Dans le secteur technologique, certains mouvements stratégiques ne se forment pas du jour au lendemain. Ils nécessitent une planification prudente, une vision claire et une lecture précise des enjeux à long terme. C’est précisément ce que réalisent actuellement les principaux fabricants taïwanais de services d’électronique (EMS) : ils investissent des milliards de dollars aux États-Unis afin de garantir leur place dans la course mondiale à l’intelligence artificielle.
Ces initiatives ne se limitent pas uniquement à l’aspect commercial. Elles touchent également à la géopolitique, à la logistique, et dans de nombreux cas, à la survie même de l’industrie.
Au cours des deux dernières années, la montée en flèche de l’intelligence artificielle a suscité une véritable fièvre mondiale pour des serveurs capables de supporter des modèles de plus en plus complexes. Des entreprises telles que Wistron, Foxconn, Quanta et Wiwynn ont vu leur volume de commandes s’envoler, principalement de la part de fournisseurs de services cloud et d’hyper-scalers très demandeurs en infrastructure immédiate.
Mais cette effervescence technologique coexiste avec une tension commerciale croissante entre les États-Unis et la Chine. Washington a imposé de nouvelles restrictions et droits de douane sur des composants essentiels, ce qui a alarmé Taïwan. La réponse ? Délocaliser une partie de leur production directement sur le sol américain.
California et Texas deviennent ainsi des nouveaux centres névralgiques pour l’intelligence artificielle. Wistron a investi 45 millions de dollars dans sa filiale en Californie pour renforcer ses capacités de développement et d’assemblage de serveurs AI. Foxconn, de son côté, a dépensé 128 millions de dollars pour établir de nouvelles installations à Houston et en Californie, avec pour objectif de rapprocher leur production de leurs clients américains tout en minimisant les risques logistiques.
Le Texas, avec son écosystème technologique en pleine expansion et ses politiques favorables à l’investissement, émerge comme l’un des nouveaux pôles de cette phase.
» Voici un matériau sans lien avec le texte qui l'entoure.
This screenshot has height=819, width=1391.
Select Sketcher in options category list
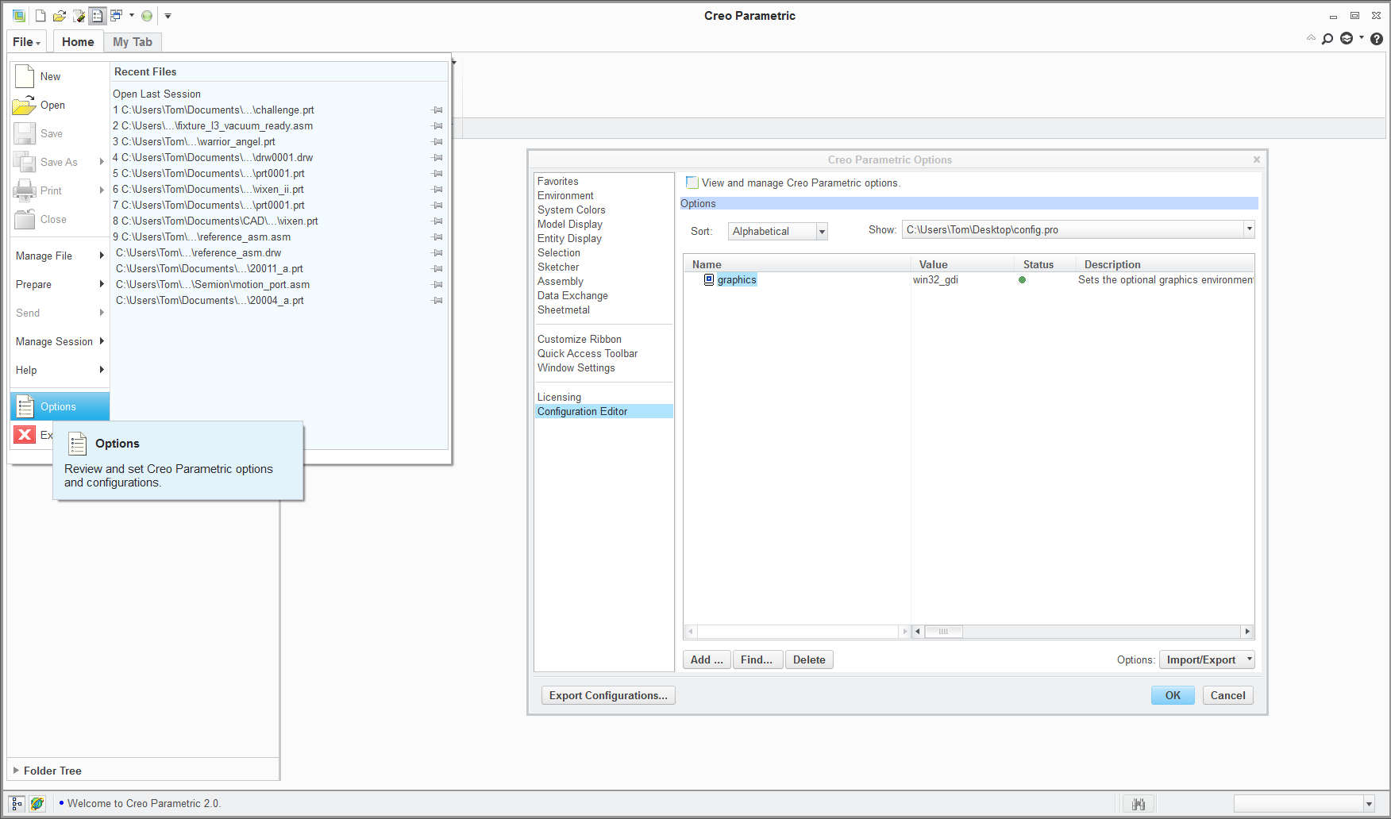click(x=558, y=267)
Quanta y opère déjà, tout comme Wiwynn, qui prépare des stratégies de diversification de sa production.
Actuellement, la Taïwan manufacture plus de 80 % des systèmes serveurs mondiaux et plus de 90 % des cartes mères, mais moins de 15 % de cette production se fait en Amérique du Nord. Ce déséquilibre expose ses fabricants à des perturbations ou à une hausse des coûts en raison de facteurs politiques ou logistiques. Avec l’essor de l’intelligence artificielle, aucune entreprise ne souhaite que son infrastructure dépende de routes longues voire bloquées. Produire plus près du client final est désormais un avantage concurrentiel garantit et un moyen d’assurer la continuité.
Ces investissements ne sont pas le fruit du hasard. Selon des analystes sectoriels, les EMS taïwanaises suivent une stratégie qui dépasse la simple réponse aux droits de douane : elles cherchent à s’imposer comme partenaires stratégiques dans la grande industrie de l’IA aux États-Unis, et pas uniquement comme fournisseurs.
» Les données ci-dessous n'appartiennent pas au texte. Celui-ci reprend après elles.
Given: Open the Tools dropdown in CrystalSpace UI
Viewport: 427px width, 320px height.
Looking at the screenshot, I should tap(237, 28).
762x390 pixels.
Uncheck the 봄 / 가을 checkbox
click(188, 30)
Pour les observateurs, la conclusion est claire : si vous voulez accéder à des serveurs de dernière génération pour l’IA, il n’est pas nécessaire de regarder de l’autre côté du Pacifique. Ils seront désormais assemblés à quelques états de distance.
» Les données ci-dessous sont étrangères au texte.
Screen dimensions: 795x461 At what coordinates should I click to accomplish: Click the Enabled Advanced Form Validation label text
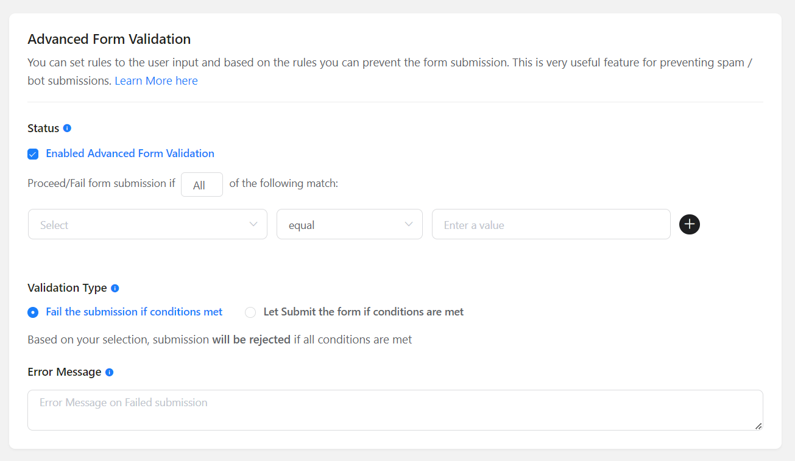tap(130, 153)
Ce mouvement reflète également une nouvelle dynamique où la collaboration et la compétition coexistent. L’industrie américaine voit cette évolution comme une opportunité d’intégrer plus facilement ses chaînes d’approvisionnement avec des partenaires technologiquement avancés, tout en reconnaissant que Taïwan reste un acteur concurrentiel formidable grâce à son efficacité et ses coûts compétitifs, même en production locale.
Pour Taïwan, l’enjeu consiste à conserver ses marges tout en s’adaptant à un environnement de coûts de main-d’œuvre et d’opérations plus élevés. Pour les États-Unis, c’est une occasion de renforcer leur écosystème IA grâce à des partenaires qui maîtrisent déjà le matériel nécessaire à son développement.
En définitive, ce mouvement apparaît comme une stratégie pour ne pas prendre de retard dans la course à l’innovation. Tout comme ceux qui n’avaient pas anticipé l’essor du smartphone ont été laissés sur le terrain, les acteurs du secteur de l’IA doivent faire preuve d’agilité face à la rapidité et à la complexité du marché.
Les investissements taïwanais ne sont pas une réaction impulsive mais un saut vers l’avenir, une preuve que la compétition mondiale dans la haute technologie ne cesse de se réinventer.